Bio

Hearing, saying, and thinking about words may be bookish and cliche, but Jessica Barker has searched her soul and it is the truth.

Sometimes, however, Jessica Barker avoids words.  Most notably, the use of words.  She avoids using them well, and using them kindly – sometimes, she has avoided using them at all, to afraid or too exhausted to add to the conversation at hand.

Social media debates have been an Internet standard for several years, and have now seemed to culminate in the election of  someone to the White House who leaves us in wakes of “Fake News,”  “Alternative Facts” and “That’s just your opinion(s).”   What used to be civil discourse has devolved into a public forum of shouting, rat-and-tomato-throwing inglorious bastards.  If asked at any point what we are really fighting for, we would have a long and confused pause.
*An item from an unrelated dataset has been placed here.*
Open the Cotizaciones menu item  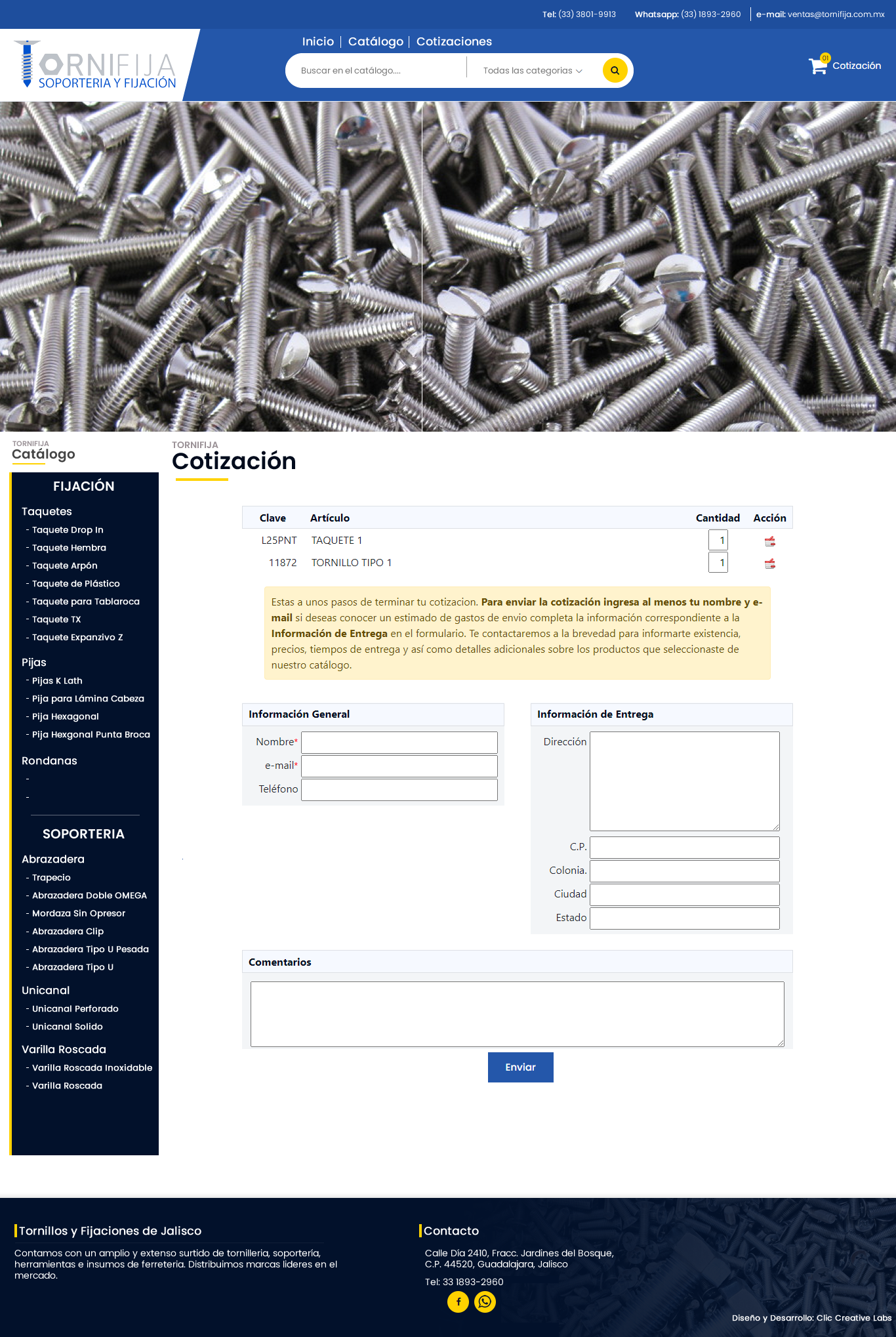click(454, 41)
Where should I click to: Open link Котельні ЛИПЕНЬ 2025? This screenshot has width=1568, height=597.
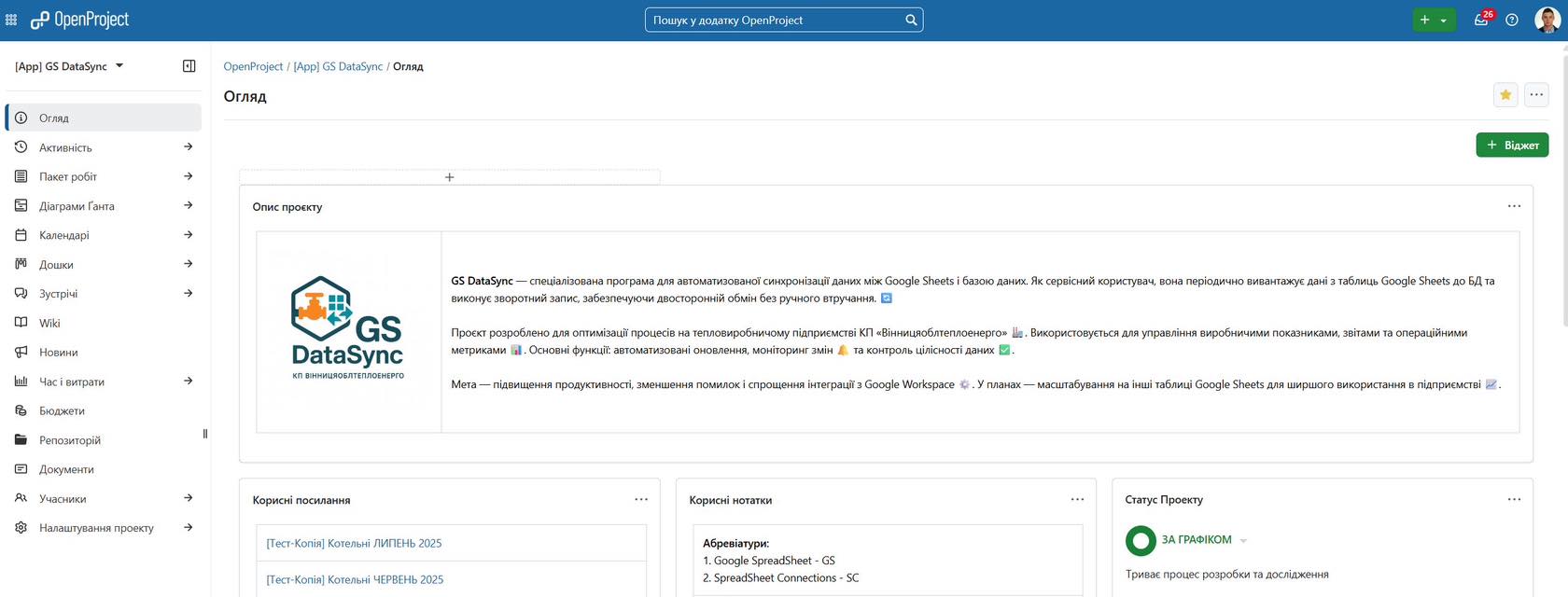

“I don’t think I should be Enlightened and Empowered and Rise Above everyone, never to participate in another Facebook or Youtube debate – that’s unrealistic.” Barker sits on the steps outside the library at Appalachian State, where she studies journalism.  She sips a caramel latte and thinks about lunch.  “I’d rather turn a more mindful eye to information I am exposed to and how I’m exposed to it.  I want to take care how I process the information because that invariably dictates what information I dole back out to others, how I relay that information and what information I hold back.”

Barker notes, “I’m not happy Trump is president, not in any way.”   But his election, she cautiously presses on, is pushing us all in a direction in the fact-checking world which she doesn’t think we would have gone so quickly, if at all, had we elected a regular politician who “lies the normal amount of times about the normal types of things.”

“As long as we stay alert and vigilant,” she concludes, swiftly packing up her worn book bag and jumping down from her perch, “our talents as human-bullshit-checkers will never be so challenged, stretched and satisfied.”